In recent years, deep learning has experienced rapid development. Due to its capability to extract complex features from data, neural networks are widely applied in various fields. Recurrent neural networks (RNNs), long short-term memory units (LSTMs), and gated recurrent units (GRUs) [15,16,17] have been successful in time series forecasting because they can capture nonlinear relationships in time series data. Due to the effectiveness of these models in time series forecasting, neural networks are also commonly used in marine science. For example, Zhang et al. [18] applied a gated recurrent unit (GRU) neural network algorithm to predict SST, which led to good results. Xu et al. [19] combined a convolutional neural network (CNN) and LSTM to extract complex features, and the resulting model had high generalization ability. Xie et al. [20] used the attention mechanism to predict the surface temperature of the ocean, and the model had an excellent performance in terms of long-scale and long-term predictions.

Despite the high accuracy reached by the above-mentioned deep learning models, the data of the entire prediction area are inputted into the model when predictions are made, which ignores the special data, thus leading to the inaccuracy of predictions.

2.2. Ensemble Learning

In general, the aforementioned methods involve a single model method. In addition, some scholars adopt ensemble learning methods to make predictions. In respect of ensemble learning, there are two main methods applicable for model selection. One is heteromorphic ensemble learning [21,22], which requires the use of different learners for integration. Its representatives are the superposition method [23] and Yuan learning method [24]. The other is homomorphic ensemble learning, which involves the use of the same learner for integration. Homomorphic ensemble learning includes naive Bayes integration, decision tree integration [25], and neural network integration [26,27,28].

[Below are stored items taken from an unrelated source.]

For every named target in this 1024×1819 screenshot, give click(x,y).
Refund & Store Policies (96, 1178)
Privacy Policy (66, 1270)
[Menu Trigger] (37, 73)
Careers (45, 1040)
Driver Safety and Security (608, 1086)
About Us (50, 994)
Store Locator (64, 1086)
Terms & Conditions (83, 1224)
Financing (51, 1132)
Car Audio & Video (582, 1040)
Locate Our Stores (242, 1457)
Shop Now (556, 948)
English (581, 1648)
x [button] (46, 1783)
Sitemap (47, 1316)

In recent years, due to the extensive application of neural networks, there has been an effort made to integrate neural networks. For example, Livieris et al. [29] adopted three of the most widely used strategies of ensemble learning for forecasting the hourly prices of major cryptocurrency: ensemble-averaging, bagging, and stacking with advanced deep learning models. Yang et al. [30] put forward the deep neural network ensemble method to model and predict the Chinese stock market index and took the bagging approach to combine neural networks for generating ensemble, which reduces the generalization error. Based on clustering and co-evolution, Minku et al. [31] proposed a neural network that could improve and maintain accuracy by dividing different regions. Zhang et al. [32] proposed a sample-integrated genetic evolutionary network that employs genetic evolutionary strategies to construct subsample sets, and uses integrated learning strategies to combine multiple models. Yu et al. [33] proposed a multilevel neural network-integrated learning model that can be applied to evaluate the reliable value of the network model for comprehensive output. Lu et al. [34] proposed a new neural network ensemble method by selecting individual networks through diversity measurement and assigning appropriate weights to individual networks. However, the ensemble learning method is aimed at fusing different networks for output, which makes it unable to deal with special samples. Therefore, we proposed a cyclic evolutionary network. It combines the advantages of single networks and ensemble learning and can handle the data in a complex environment.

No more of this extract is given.